- _PASSAGE FOR REVIEW_:
Crain's New York Business
Dr. Eva Cramer, Vice President of Research and Scientific Affairs at SUNY Downstate Medical, in ImClone System's laboratory. ImClone is the anchor tenant in Downstate's Advanced Biotechnology Park, which was recently featured in Crain's New York Business.
SUNY Downstate Medical Center's creation of the Advanced Biotechnology Incubator in the heart of Brooklyn, New York, is spurring the development of technology companies and medical innovations.
Designed to help meet the high demand for affordable biotech incubator space in New York City, SUNY Downstate's initiative is also leading the development of biotech manufacturing and expansion opportunities throughout Brooklyn – New York City's most populous borough.
Firms leasing space in the Advanced Biotechnology Incubator have convenient access to SUNY Downstate's extensive resources and amenities, including its research and animal facilities, scientific library, and seminars and symposiums, as well as its pool of highly trained graduate students and scientists. Additional...
SUNY DOWNSTATE'S ADVANCED BIOTECHNOLOGY PARK
The Incubator is part of a two-block biotechnology "park" adjacent to SUNY Downstate that is the cornerstone of Brooklyn's initiative to nurture biotechnology research and development. In addition to the Advanced Biotechnology Incubator, the biotechnology park includes a division of ImClone Systems Incorporated, and space for expansion.
Phase I of the Advanced Biotechnology Incubator opened in June 2004 and is now leasing space; Phase II is currently under construction. When all planned phases are complete, the incubator will offer 50,000 square feet of state-of-the-art laboratory space, accommodating 20 to 30 companies.
ImClone Systems Incorporated, one of the state's largest biotechnology firms, is the park's anchor tenant and a model for success. SUNY Downstate has leased 13,000 square feet to ImClone to house a new small molecule compounds division that is working on innovative treatments for cancer.
As an Empire Zone – an area designated by the state for economic revitalization – biotechnology firms choosing to lease in Downstate's incubator will be eligible for financial incentives for development and growth. In addition, as they grow or consider product manufacturing, they will also have the option of expanding into a wide range of low-cost industrial space in Empire Zones throughout Brooklyn.
The Brooklyn biotech initiative has received strong support from federal, state, and local legislators. In addition, to facilitate the growth of biotechnology in the borough, SUNY Downstate has joined with Brooklyn organizations and companies to form the Brooklyn Biotechnology Consortium. The goal of this organization is to help companies access experts in business, and venture capitalists, and provide incentives that reduce operating costs. By providing an affordable, supportive business and scientific environment, the Consortium hopes to encourage technologies developed in New York City to stay in New York City.
SUNY Downstate Medical Center is the only academic medical center in Brooklyn, New York. Downstate scientists have been responsible for some of the most important discoveries of the 20th century, such as the development of the heart-lung machine, suitcase dialysis, and the MRI. In 1998, SUNY Downstate distinguished professor emeritus Robert F. Furchgott, PhD, won the Nobel Prize in Medicine for his ground-breaking work on nitric oxide-work that is the basis for new drugs now being developed worldwide.

- _ACTION ITEM A_:
Name each discovery of the 20th century that the biotechnology park text credits to Downstate scientists.
- _ACTION ITEM B_:
Write out the biotechnology park text word for word from "SUNY Downstate Medical Center's" up to and including "most populous borough.".
Rely only on the biotechnology park text when responding.

- _GIVEN INFORMATION_:

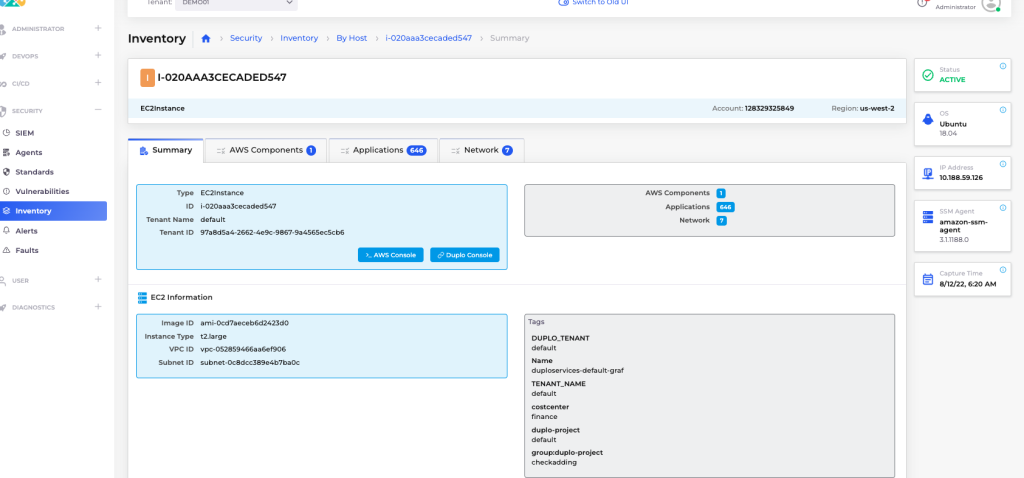
Task: Open the Applications tab
Action: 383,150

- _ANSWER BOX A_:
The heart-lung machine, suitcase dialysis, and the MRI.

- _ANSWER BOX B_:
SUNY Downstate Medical Center's creation of the Advanced Biotechnology Incubator in the heart of Brooklyn, New York, is spurring the development of technology companies and medical innovations.
Designed to help meet the high demand for affordable biotech incubator space in New York City, SUNY Downstate's initiative is also leading the development of biotech manufacturing and expansion opportunities throughout Brooklyn – New York City's most populous borough.